A physician’s perspective: Mamasapano crisis can heal our country
“First do no harm.” It would be wise to apply this primary tenet of the Hippocratic oath to the Maguindanao conflict.
I fully understand the reaction of many of us to seek immediate retribution for the killing of our police officers and men. That is a legitimate response. Justice must be served. The guilty must be punished.
I also understand the impulse to censure, to cast blame on President Aquino, the peace process, and the Moros in general. Attributing fault is cathartic. It gives us momentary relief from pain and frustration. It offers some subjective benefit.
Objectively, though, it has no value. In fact, almost always it does more harm than good. Blaming dissipates our energies, distracts us from the job at hand, distorts our priorities. Does castigating the President bring back the dead, apprehend the killers, help the cause of peace in Mindanao?
It seems apparent that many of the President’s critics are pursuing a private political agenda while others simply want to call attention to themselves. The danger is that disparaging the President may damage not only his poll numbers but, more significantly, entire government institutions as well.
The time calls for unity, not divisiveness; cooperation, not hostility. We must collaborate on finding a common path to a definitive answer to the Maguindanao problem.
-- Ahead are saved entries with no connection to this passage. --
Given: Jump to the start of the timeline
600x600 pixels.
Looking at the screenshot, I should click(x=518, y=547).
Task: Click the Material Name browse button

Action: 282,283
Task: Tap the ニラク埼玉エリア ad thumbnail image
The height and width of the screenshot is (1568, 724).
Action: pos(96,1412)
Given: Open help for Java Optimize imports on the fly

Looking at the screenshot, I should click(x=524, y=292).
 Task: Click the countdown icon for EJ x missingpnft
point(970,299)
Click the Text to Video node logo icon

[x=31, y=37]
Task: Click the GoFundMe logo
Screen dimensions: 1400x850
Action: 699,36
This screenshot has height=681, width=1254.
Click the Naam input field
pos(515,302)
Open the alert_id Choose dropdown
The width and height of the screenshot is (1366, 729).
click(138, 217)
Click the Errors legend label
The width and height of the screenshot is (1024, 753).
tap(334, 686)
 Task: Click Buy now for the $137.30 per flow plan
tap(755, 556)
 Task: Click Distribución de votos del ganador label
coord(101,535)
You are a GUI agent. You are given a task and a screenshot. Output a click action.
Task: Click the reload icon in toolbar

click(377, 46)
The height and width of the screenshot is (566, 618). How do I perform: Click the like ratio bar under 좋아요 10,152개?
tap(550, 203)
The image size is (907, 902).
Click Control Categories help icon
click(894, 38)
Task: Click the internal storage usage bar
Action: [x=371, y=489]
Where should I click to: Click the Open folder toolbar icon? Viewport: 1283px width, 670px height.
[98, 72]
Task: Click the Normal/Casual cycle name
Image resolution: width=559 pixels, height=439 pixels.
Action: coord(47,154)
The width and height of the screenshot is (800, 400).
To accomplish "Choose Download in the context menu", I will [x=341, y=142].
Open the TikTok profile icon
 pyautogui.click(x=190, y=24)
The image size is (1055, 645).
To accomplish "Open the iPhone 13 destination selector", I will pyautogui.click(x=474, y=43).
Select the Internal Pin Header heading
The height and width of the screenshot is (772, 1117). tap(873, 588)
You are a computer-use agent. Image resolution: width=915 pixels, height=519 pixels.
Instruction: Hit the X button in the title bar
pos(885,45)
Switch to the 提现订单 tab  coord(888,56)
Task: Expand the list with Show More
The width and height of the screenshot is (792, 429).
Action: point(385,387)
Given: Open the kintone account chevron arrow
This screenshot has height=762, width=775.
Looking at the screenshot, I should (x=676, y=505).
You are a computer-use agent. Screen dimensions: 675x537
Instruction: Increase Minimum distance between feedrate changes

Call to mind what Pope Francis said: Feel. Think. Act.
It is good to feel the loss of our men in uniform. But we cannot let our emotions get the better of us. Above all, we are men of reason. Intelligence must overcome instinct. Action must be based on strength of mind and spirit.
We do not know yet the most sensible, sustainable solution to the current situation in Mindanao. What we do know is: The solution, whatever it may be, will require perceptiveness, perseverance, and singularity of purpose.
I pray that the aftermath of the crisis will heal our country, bring justice and tranquility to our troubled nation.